In this respect, the OSCE has the potential to promote a shift in thinking of the governments of those Member States yet to initiate such dialogue with civil society. Through its project activities and its network of regional offices, the OSCE can facilitate the opening up of channels for dialogue and partnership between governments and civil society in the prevention of torture.

We encourage the OSCE and its member States to recognise the contribution of NGOs in promoting national accountability as a means of preventing torture. Such initiatives may include:

  • strengthening the capacity of local NGOs, including human rights organisations and rehabilitation centres, to systematically document human rights violations,
  • promoting access to detention centres, prisons, and police stations by expert local NGOs,
  • training local NGOs in how to produce shadow reports to international reporting mechanisms on member States' compliance with relevant human rights instruments, and
  • facilitating dialogue between government and non-government actors to identify areas of collaboration in working together to prevent torture.

The ability of governments to effectively address past mistakes cannot take place without the input of civil society.
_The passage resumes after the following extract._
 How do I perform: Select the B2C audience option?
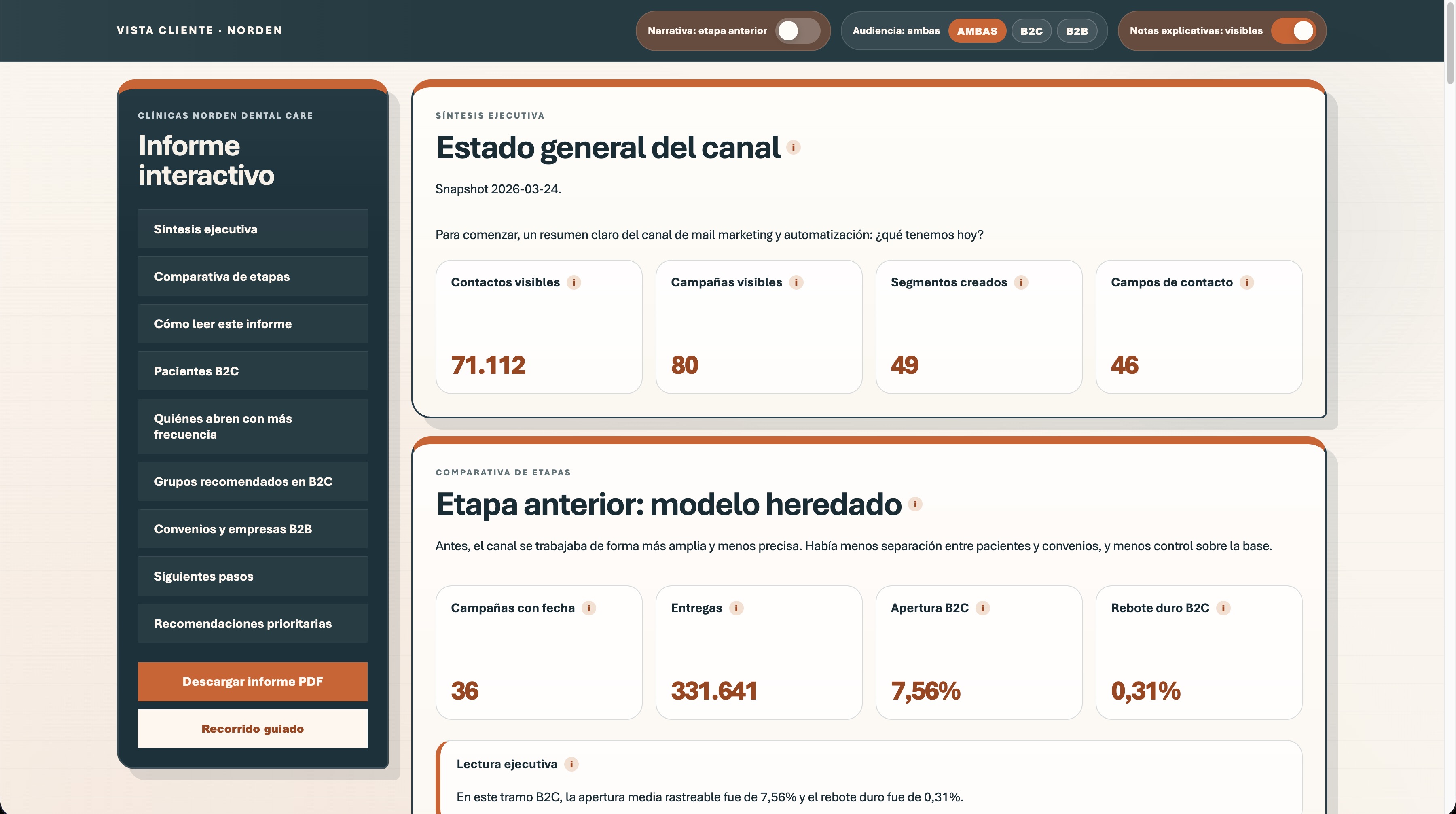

And, it cannot take place without the necessary tools and expertise. In this regard, the Istanbul Protocol and Principles for the investigation and documentation of torture provide a strong starting point for prevention activities for all actors engaged in the fight against torture. The IRCT, in partnership with the World Medical Association and the Human Rights Foundation of Turkey, is implementing at the global level the Istanbul Protocol as part of its work towards the prevention of torture.

One of the greatest challenges facing the human rights movement today is to convince national authorities that it is in their best interests to make use of the expertise existing within the NGO community.

The end to torture depends upon the governments of the world not only ratifying but fully implementing the UN Convention against Torture, and other relevant human rights instruments. This requires governments establishing independent national accountability mechanisms. A crucial part of such mechanisms are NGOs – including human rights organisations and rehabilitation centres systematically monitoring, documenting and reporting on the prevalence of torture in order to bring those offending states to account.